By Will Bailey
Thirteen months ago, the world of football stood still as Coronavirus decimated our country, stopping the game at all levels and ending many seasons early.
Clubs lower down the pyramid struggled the most, with the absence of matchday supporters threatening their very survival. Hanley Town have seen the lockdowns as an opportunity to rebuild after the resignation of the club’s former defender and manager Mick Morton.
Morton was replaced by former Stoke City and Port Vale defender Carl Dickinson, as the current Yeovil Town man gets set to take up a player-manager role this summer. The club have also moved fast to bring in Dickinson’s assistant, his former assistant boss at Vale, Dave Kevan.
The former Stoke City and Notts County midfielder has been away from the game since parting company with Port Vale in January, and he has opted to take up the role on a temporary basis.
Kevan said: “I’ve been out since January and it’s been very frustrating for me personally. The opportunity hasn’t come around and I’ve been missing it.
“It was a very out-of-the-blue, unexpected phone call from Carl. I was his first youth-team coach at Stoke, obviously known him a long, long time, and he just said ‘would you be interested in giving us a hand?”
“At the end of the day, that’s why I’m here, to assist Carl, and hopefully he can learn a few things off me which can assist his new career as a manager.”
The former Stoke and Notts County caretaker boss has also enjoyed stints as a coach at the likes of Burnley, Stockport County and Hereford United. He retired from playing in 1994 at the age of 26, having played briefly under Tony Pulis at Bournemouth.

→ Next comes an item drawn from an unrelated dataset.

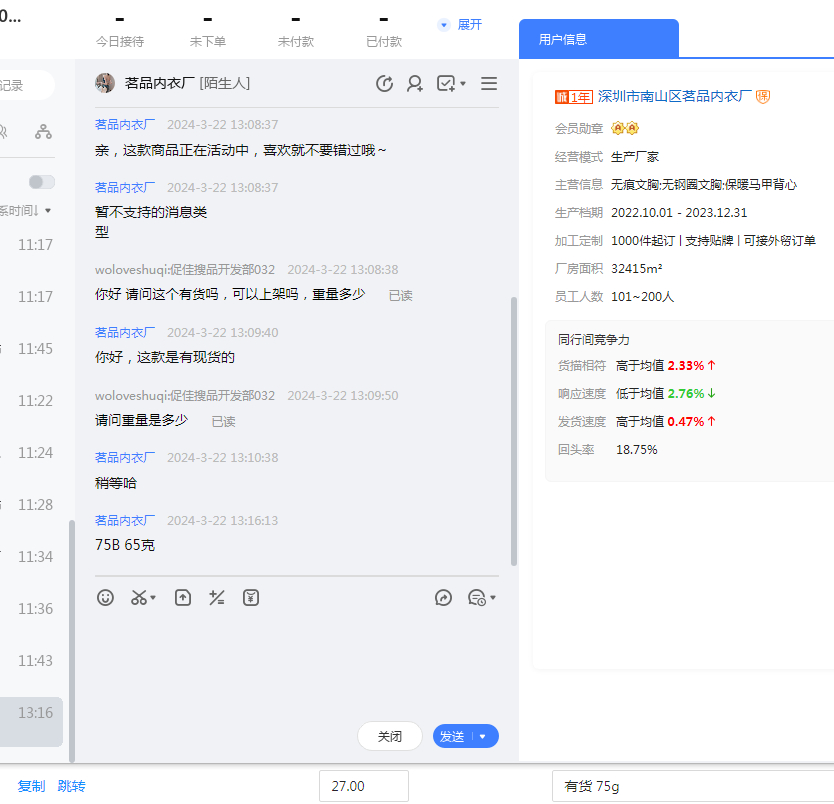The width and height of the screenshot is (834, 804).
Task: Click the organization tree icon in sidebar
Action: click(x=43, y=131)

He would later become the Welshman’s assistant during his first stint at Stoke. More recently, Kevan was John Askey’s number two at rivals Port Vale, but Askey’s sacking also left Kevan without a job – until Dickinson got in touch.
He admits he is still looking for a full-time role, however.
“I have kept in contact with John, with me working with him for so many years. I really did enjoy my time working with him.
“I’m hoping that a time like that will come again. As I’ve said to Carl and everyone at Hanley Town, if the opportunity of going back full-time does come about, then it’s something I’d have to be looking at.
“In the meantime, however, I’m really looking forward to the opportunity here and to get stuck in here, get cracking and hopefully not only be able to help the manager Carl, but also help Hanley Town Football Club.”
The NWCFL Premier Division side came under new ownership in the summer of 2019 when Ron McIlreavy took over the club. During his debut season as chairman, they enjoyed a record-breaking FA Cup run, reaching the second qualifying round, as well as the fourth round of the FA Vase.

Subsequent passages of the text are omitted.